▶ [Extrait du texte]:
Créée en 1886, l'organisation des Jeunes gardes socialistes se présente comme un mouvement directement impliqué dans le socialisme avec la présence d'une filiation directe et individuelle contrairement à la filiation indirecte et collective qui règne au sein de la plupart des partis (via les syndicats, les mutuelles ou les coopératives)[1]. Ainsi, le Jeune Garde est poussé par un réel engagement.

Débuts mitigés modifier

En six ans, l'organisation acquiert une consistance lui permettant d'avoir un représentant au conseil général du Parti ainsi que ses porte-parole délégués aux congrès annuels. Ainsi, et grâce à son expansion, celle-ci va être restructurée en une Fédération nationale des Jeunes gardes socialistes (FNJGS) ayant reçu du Parti la fonction précise de : « défendre par tous les moyens possibles de propagande les réformes inscrites au programme socialiste tout en ayant comme mission spéciale de combattre le militarisme »[1]. C'est cette mission spéciale qui permet à la Jeune Garde de conquérir une popularité facile tant le mode de recrutement de la milice (par tirage au sort avec faculté de remplacement pour les plus fortunés) laisse un goût amer auprès des populations concernées.

Les actions des Jeunes gardes socialistes se centrent autour de manifestations contre les méfaits du capitalisme (combat général du socialisme), la distribution de tracts contre la répression policière et, en temps de paix, l'éducation primaire du militant. Cependant, et ce jusqu'avant la Première Guerre mondiale, le mouvement n'acquiert pas un poids politiquement fort[2]. Son nombre d'adhérents n'excède pas 7 000 depuis la création de l'organisation, limitant ainsi son efficacité politique par rapport aux tâches assignées au mouvement[3].

▶ [Jeu de données]:

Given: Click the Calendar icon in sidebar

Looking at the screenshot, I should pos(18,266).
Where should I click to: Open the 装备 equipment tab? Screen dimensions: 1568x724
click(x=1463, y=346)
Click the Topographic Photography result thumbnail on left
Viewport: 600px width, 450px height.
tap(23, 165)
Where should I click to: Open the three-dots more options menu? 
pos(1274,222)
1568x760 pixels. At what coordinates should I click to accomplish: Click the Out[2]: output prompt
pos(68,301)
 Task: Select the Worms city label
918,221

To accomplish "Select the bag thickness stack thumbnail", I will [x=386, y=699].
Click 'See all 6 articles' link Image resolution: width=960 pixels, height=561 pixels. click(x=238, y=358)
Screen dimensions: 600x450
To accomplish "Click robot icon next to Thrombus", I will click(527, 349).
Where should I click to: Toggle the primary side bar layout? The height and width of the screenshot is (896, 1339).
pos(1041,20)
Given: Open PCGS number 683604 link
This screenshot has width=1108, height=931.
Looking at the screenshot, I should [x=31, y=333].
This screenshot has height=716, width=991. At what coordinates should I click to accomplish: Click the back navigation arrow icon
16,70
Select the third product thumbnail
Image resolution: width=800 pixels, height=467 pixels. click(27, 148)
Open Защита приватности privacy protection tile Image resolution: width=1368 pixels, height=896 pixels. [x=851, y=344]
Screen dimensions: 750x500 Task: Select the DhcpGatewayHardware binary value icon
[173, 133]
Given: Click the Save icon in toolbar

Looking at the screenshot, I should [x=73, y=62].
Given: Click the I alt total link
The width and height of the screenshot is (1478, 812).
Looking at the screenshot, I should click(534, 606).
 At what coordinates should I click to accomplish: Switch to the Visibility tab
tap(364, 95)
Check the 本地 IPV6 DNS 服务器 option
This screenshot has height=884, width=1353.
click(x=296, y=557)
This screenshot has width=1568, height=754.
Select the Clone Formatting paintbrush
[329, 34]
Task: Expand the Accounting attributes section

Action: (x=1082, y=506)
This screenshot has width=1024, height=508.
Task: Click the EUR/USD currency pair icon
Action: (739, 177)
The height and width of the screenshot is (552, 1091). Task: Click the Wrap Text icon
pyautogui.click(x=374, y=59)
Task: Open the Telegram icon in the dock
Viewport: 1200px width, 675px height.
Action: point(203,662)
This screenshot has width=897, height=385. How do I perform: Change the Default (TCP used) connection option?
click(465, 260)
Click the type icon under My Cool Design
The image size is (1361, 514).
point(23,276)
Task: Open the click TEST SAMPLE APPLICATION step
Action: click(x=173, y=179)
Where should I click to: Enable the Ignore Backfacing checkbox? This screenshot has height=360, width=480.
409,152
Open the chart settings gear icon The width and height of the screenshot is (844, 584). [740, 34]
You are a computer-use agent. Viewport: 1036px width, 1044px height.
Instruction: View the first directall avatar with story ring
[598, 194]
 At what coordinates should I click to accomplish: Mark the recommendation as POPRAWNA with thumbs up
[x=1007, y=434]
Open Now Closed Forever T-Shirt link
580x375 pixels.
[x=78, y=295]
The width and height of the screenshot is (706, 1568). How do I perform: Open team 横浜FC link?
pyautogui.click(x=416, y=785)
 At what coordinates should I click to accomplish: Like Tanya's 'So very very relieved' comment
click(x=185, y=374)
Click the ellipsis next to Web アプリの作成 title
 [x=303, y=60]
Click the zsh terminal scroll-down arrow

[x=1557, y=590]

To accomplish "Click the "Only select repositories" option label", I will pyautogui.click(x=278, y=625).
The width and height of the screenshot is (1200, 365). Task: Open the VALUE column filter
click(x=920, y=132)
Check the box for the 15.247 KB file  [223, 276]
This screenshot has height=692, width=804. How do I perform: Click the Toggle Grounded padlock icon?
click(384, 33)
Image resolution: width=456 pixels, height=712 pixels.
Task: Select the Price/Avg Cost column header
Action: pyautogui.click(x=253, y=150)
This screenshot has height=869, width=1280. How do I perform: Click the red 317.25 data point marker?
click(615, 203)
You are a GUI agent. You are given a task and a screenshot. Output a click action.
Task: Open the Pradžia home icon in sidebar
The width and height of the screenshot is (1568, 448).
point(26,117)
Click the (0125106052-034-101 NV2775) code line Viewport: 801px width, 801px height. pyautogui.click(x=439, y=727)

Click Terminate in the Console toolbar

▶ [Liste des tâches]:
- A) Énumérez toutes les actions autour desquelles, selon le texte sur les Jeunes gardes socialistes, se centrent les activités du mouvement.
- B) Répondez aux questions suivantes à partir du texte sur les Jeunes gardes socialistes.
(i) En quelle année l'organisation a-t-elle été créée ?
(ii) Quelle mission spéciale la fédération nationale a-t-elle reçue du Parti ?
(iii) Quel nombre d'adhérents le mouvement n'a-t-il jamais dépassé depuis sa création ?

▶ [Réponses fournies]:
- A)
- Des manifestations contre les méfaits du capitalisme
- La distribution de tracts contre la répression policière
- L'éducation primaire du militant, en temps de paix

- B)
(i) En 1886.
(ii) Combattre le militarisme.
(iii) 7 000 adhérents.